As it happened, Simon needn’t have been worried about being disturbed by my 3:50am alarm. The late arrival of a man called Richard meant we had a full house on the sleeping platform that night. It also meant that Simon and I bailed on the bothy around midnight and slept in bivvy bags under the stars, because Richard was a quite spectacular snorer.
I woke to cool morning light and the sound of the river. I stretched luxuriously on my camping mat and then checked my watch. I remember this vividly: it was 5:06am. Somehow, I had overslept by more than an hour. I bolted out of my bivvy bag – which is quite hard to do – and ran across the grass back to the bothy, scrunching up my bedding into the smallest possible ball as I went. Taking, I admit, not too much trouble to keep the noise down for Snorey Richard’s sake, I rammed the sleeping gear into my bag and shoved my feet into my boots, still wearing my merino base layers, which serve as pyjamas, and my fluffy sleeping socks. The part of my brain which wasn’t panicking about being late registered that my bag was full of scattered porridge oats and coffee powder; the fabled mouse must have found my breakfast. I hoped that the mouse wasn’t still in the bag**, but I was in too much of a frenzy to check. I sped up the steep slope to the footpath on all fours and then half-trotted, half-ran along the track to the car.

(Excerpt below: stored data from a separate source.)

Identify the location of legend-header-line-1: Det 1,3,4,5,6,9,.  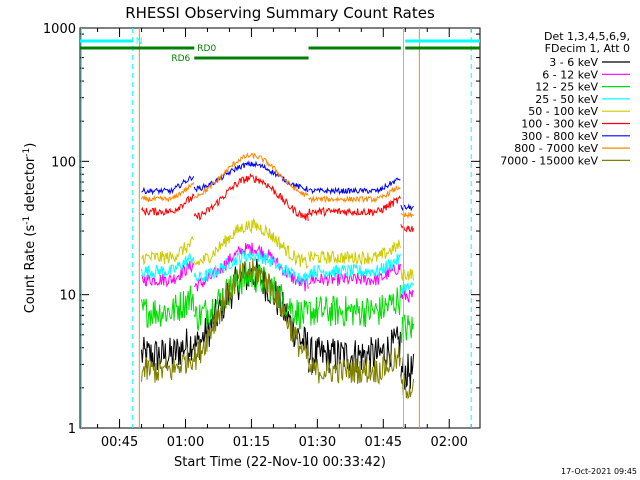
(587, 36).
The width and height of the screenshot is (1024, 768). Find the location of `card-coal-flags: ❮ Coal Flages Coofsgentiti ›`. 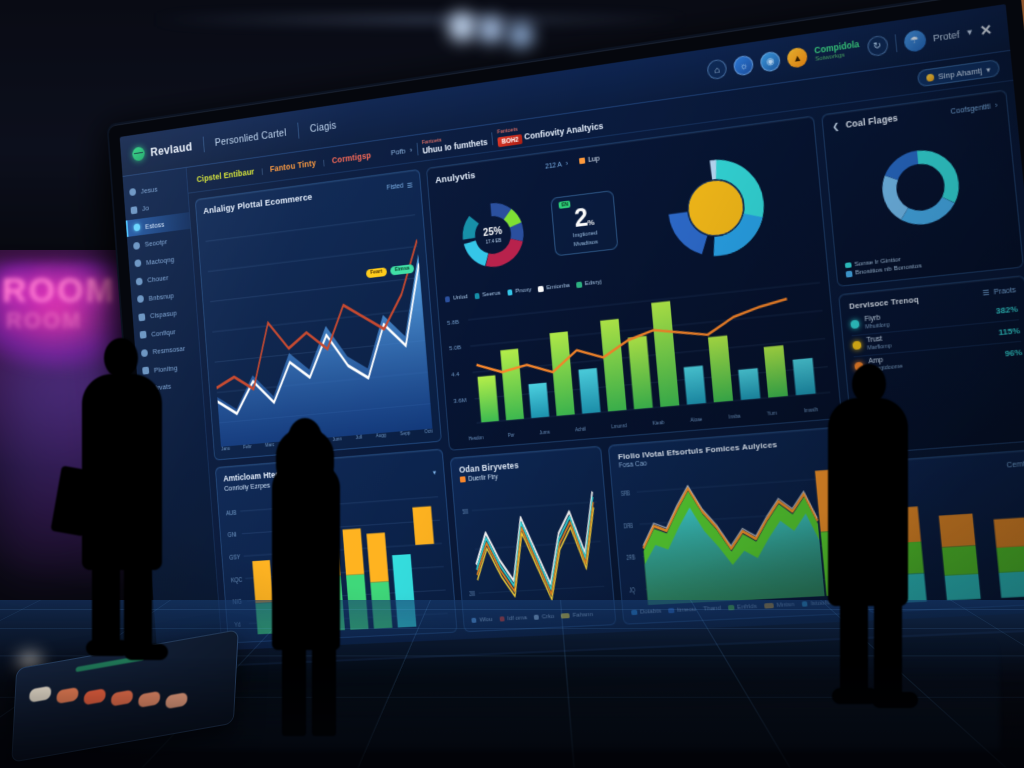

card-coal-flags: ❮ Coal Flages Coofsgentiti › is located at coordinates (922, 188).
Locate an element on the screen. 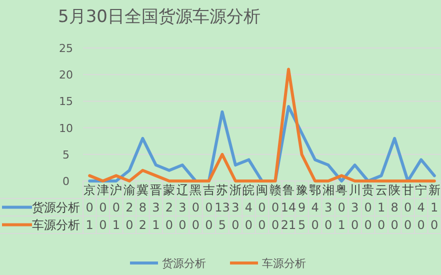 This screenshot has height=275, width=441. x-tick-label: 闽 is located at coordinates (262, 190).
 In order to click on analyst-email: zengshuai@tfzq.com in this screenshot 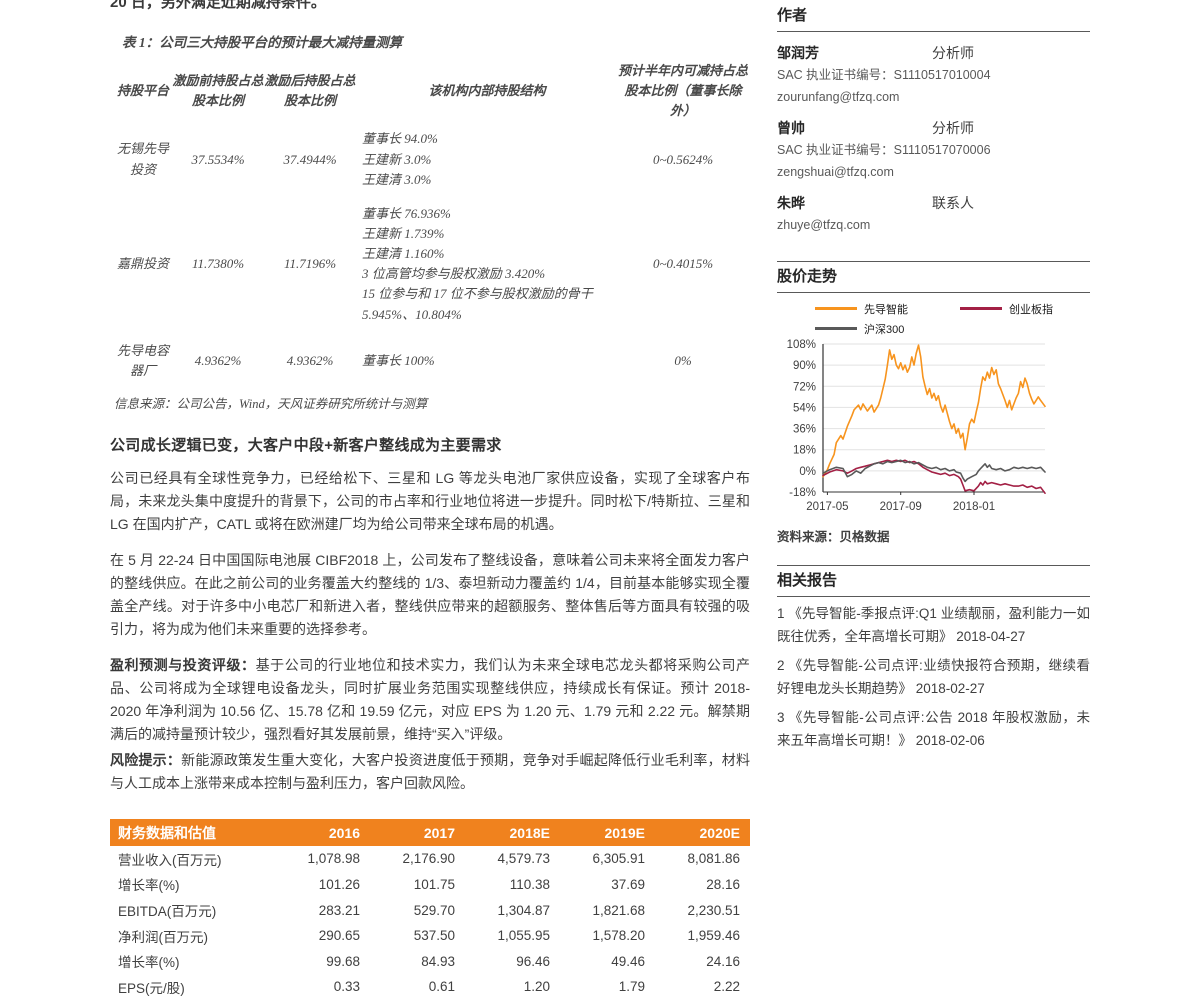, I will do `click(836, 172)`.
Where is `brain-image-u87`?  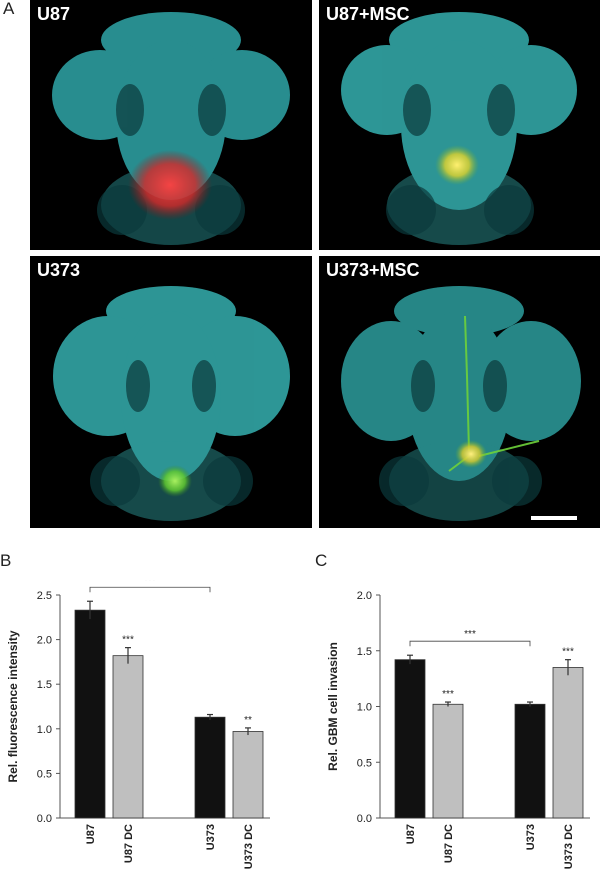 brain-image-u87 is located at coordinates (171, 128).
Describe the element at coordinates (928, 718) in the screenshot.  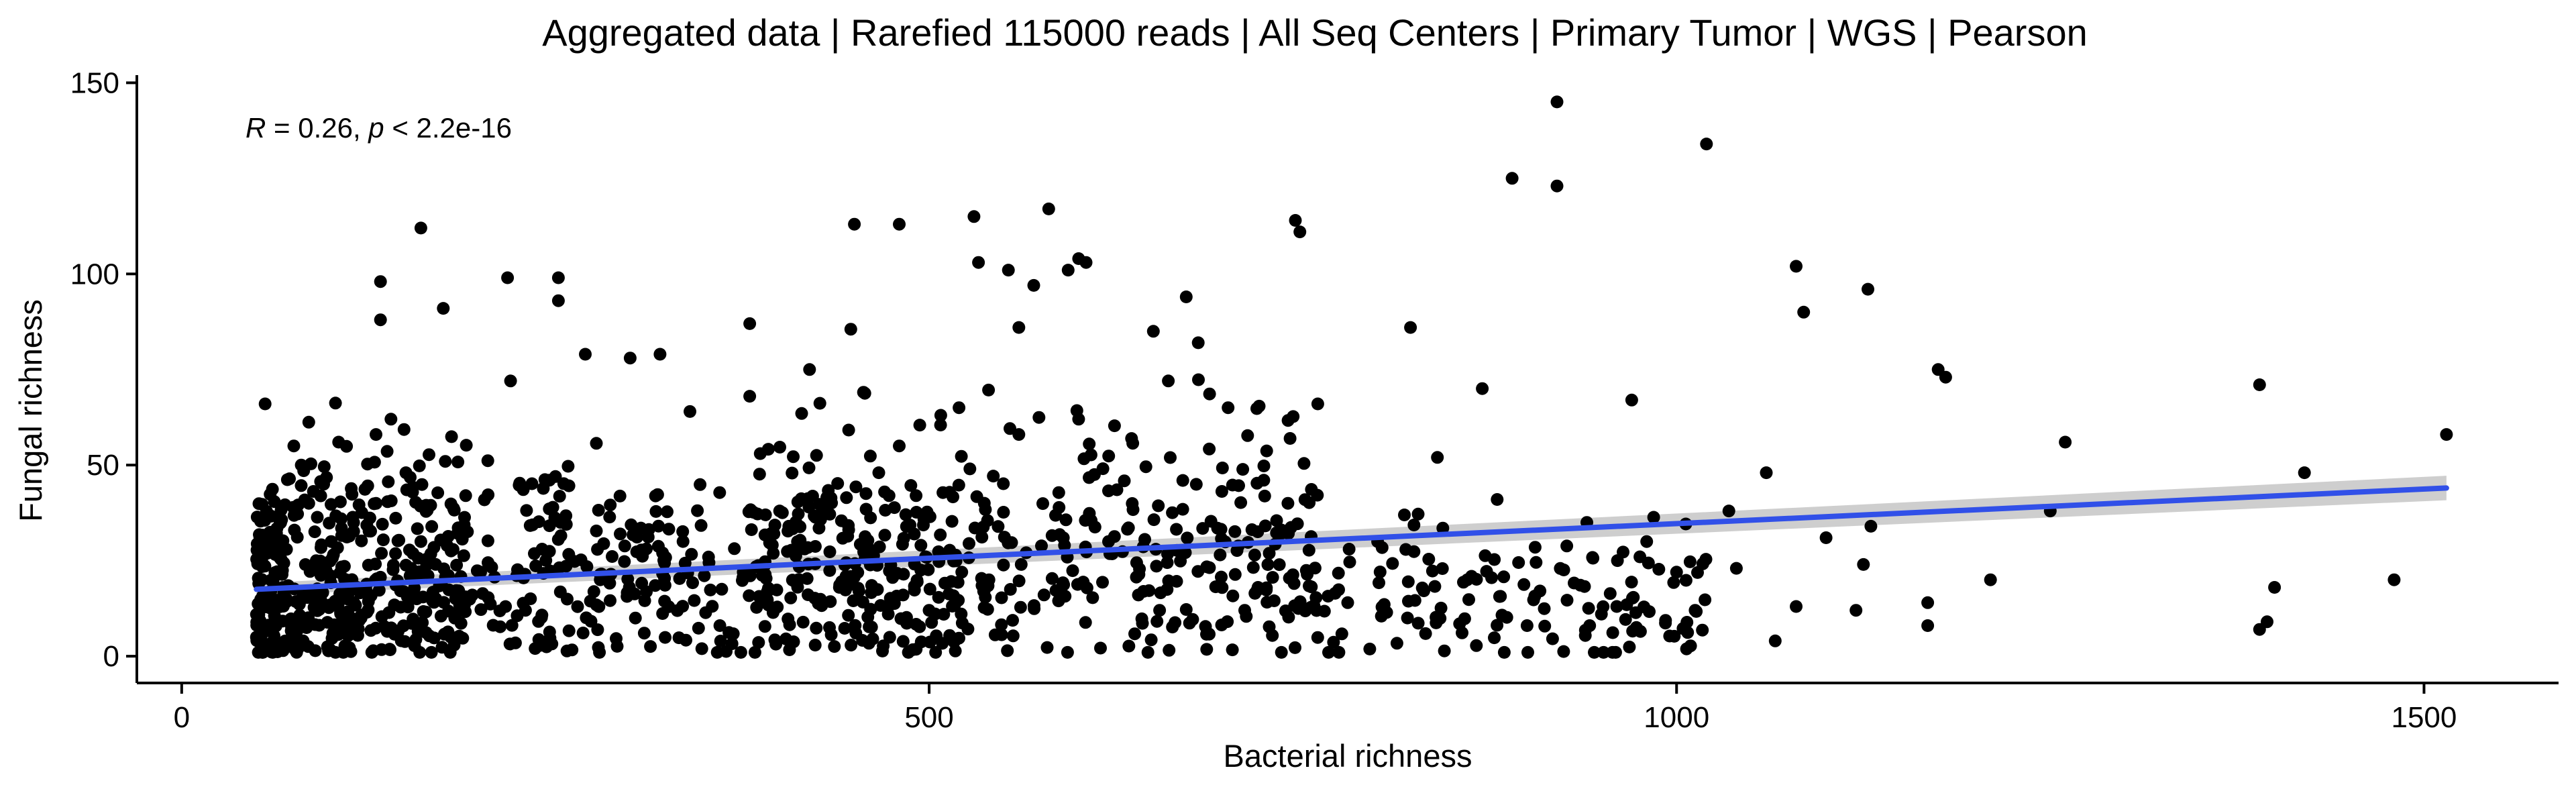
I see `x-tick-label: 500` at that location.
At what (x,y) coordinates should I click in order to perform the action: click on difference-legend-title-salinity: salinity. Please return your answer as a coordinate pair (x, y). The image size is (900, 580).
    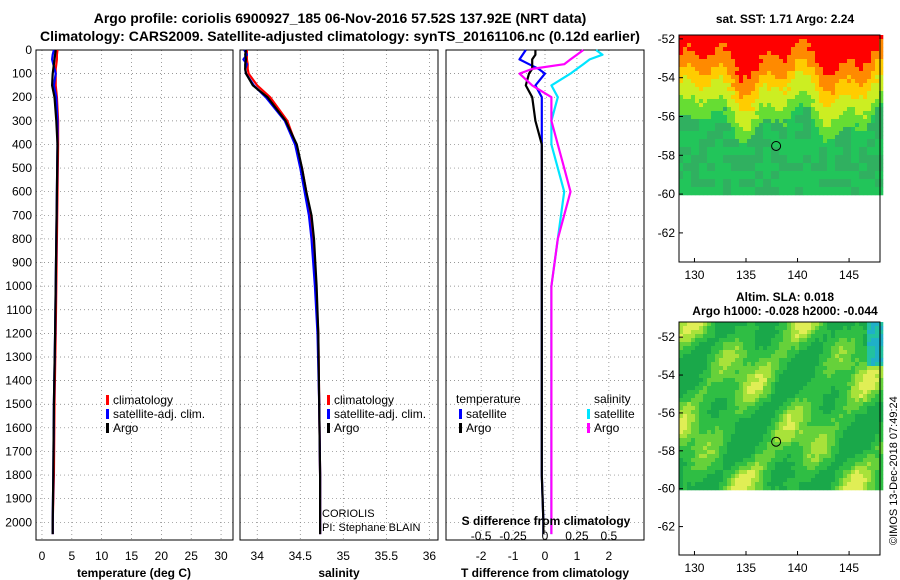
    Looking at the image, I should click on (612, 399).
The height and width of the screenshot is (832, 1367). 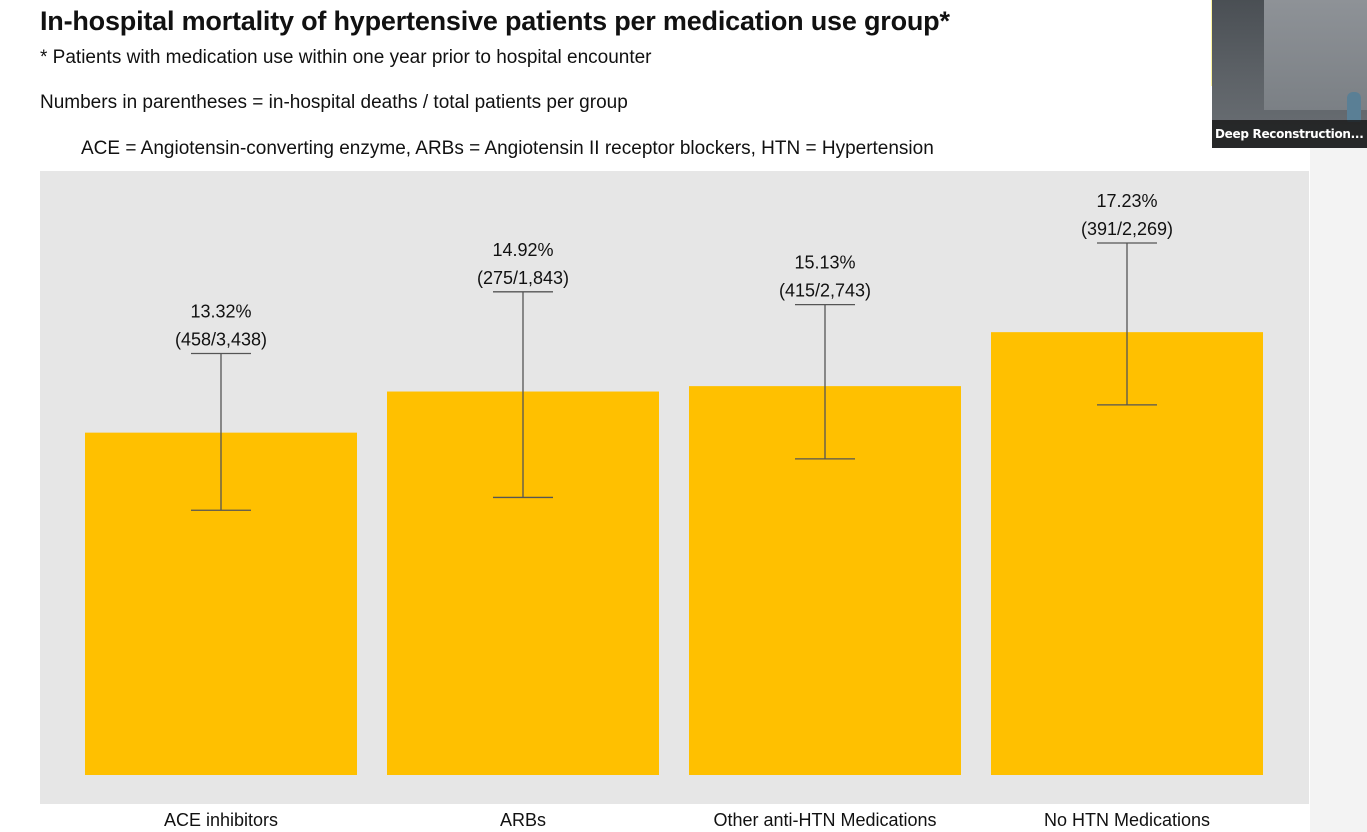 I want to click on category-label-4: No HTN Medications, so click(x=1127, y=820).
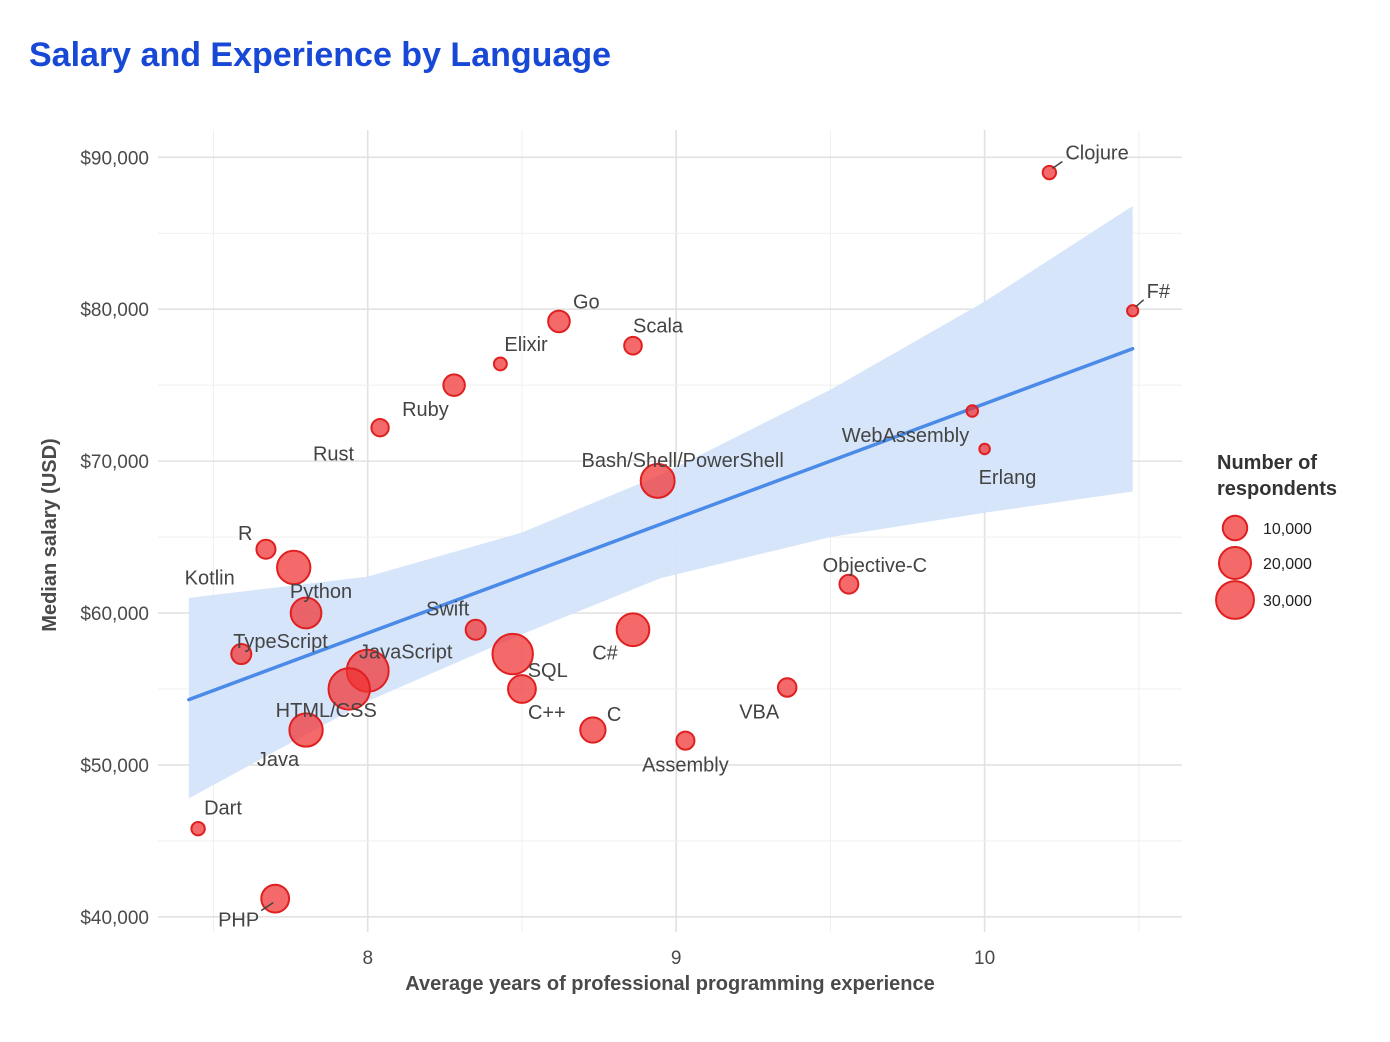 Image resolution: width=1390 pixels, height=1042 pixels. Describe the element at coordinates (614, 715) in the screenshot. I see `point-label-c: C` at that location.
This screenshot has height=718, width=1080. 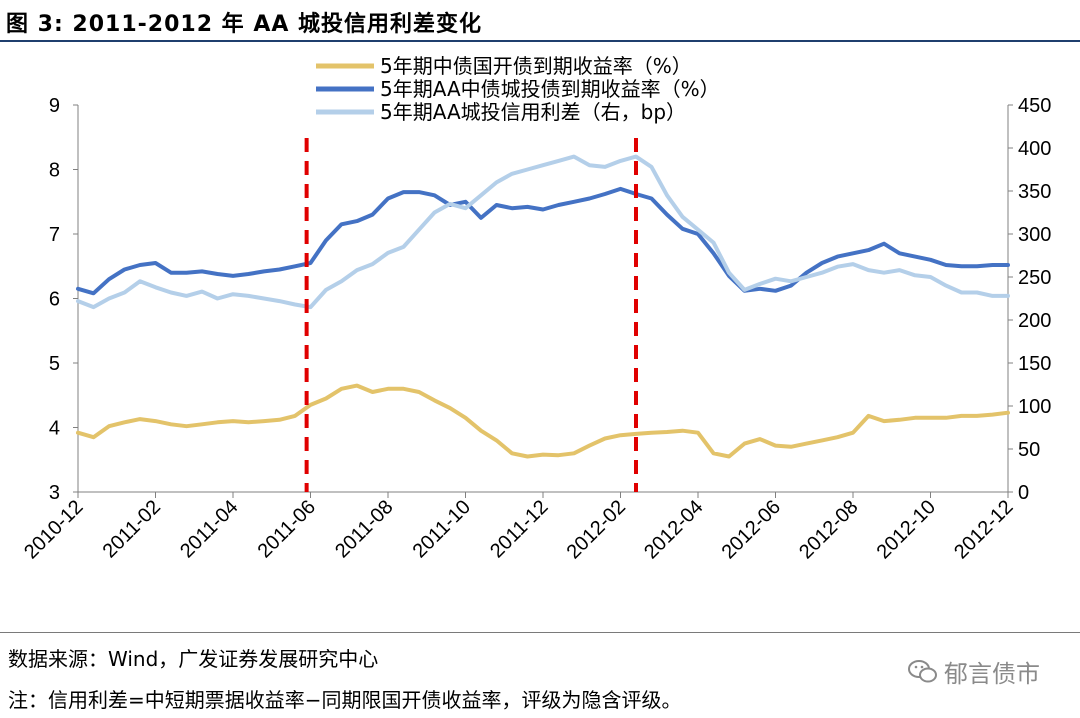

It was 8:20am when I strolled, I like to think confidently, across the work site to my office. I was 20 minutes late and still wearing my merino pyjamas. The window of our office looks right out over the path but, if anyone was unlucky enough to see me in my distinctly post-night-in-the-hills state, they didn’t mention it. I showered and made myself look like a normal human again as quickly as I could, and slipped up to my desk just before 9am, relatively unnoticed, with all the dignity I could muster and clutching a sausage sandwich.
I’ll be straight with you: I was mainlining coffee for most of that Wednesday. I looked about as tired as I felt, and I felt bad for leaving Phil alone at home (he’d declined to join because the drive back to work would have been an hour longer for him than mine was for me). But I was also happy. Hours ago, I’d been lying under layers of stars, and watched shooting stars over the mountains. I’d been chatting to a complete stranger who lived in a camper van and was on his way to hedgehog-sit for a friend. I’d had the glorious relaxation of being off-grid. Sure, it was only for a few hours. And not even I am bonkers enough to attempt to drive over 100 miles and hike for an hour to get to a bed every night of the week. But for one night that week, I could say with absolute certainty that I had made the most of my 16 hours in between leaving work one day and arriving the next.
Adventure is the perfect antidote to the desk.
*I’ve only restricted it to the MBA bothies because it’s easy to find their locations online. If you know of any other ones that are good for a visit, please let me know in the comments!
A note on bothies:
The carbon monoxide alarm I ‘tested’ (read: set off by not leaving the door open wide enough) isn’t a fascinating period feature of the bothy. It was installed by the volunteers who maintain these shelters for everybody’s use.
This, like many other bothies across the UK, is maintained by the Mountain Bothies Association. The MBA and their volunteers do fantastic work to keep bothies open and free to use. If you’re thinking of visiting a bothy, please check out the guidelines for using a bothy first, and donate to the MBA if you are able.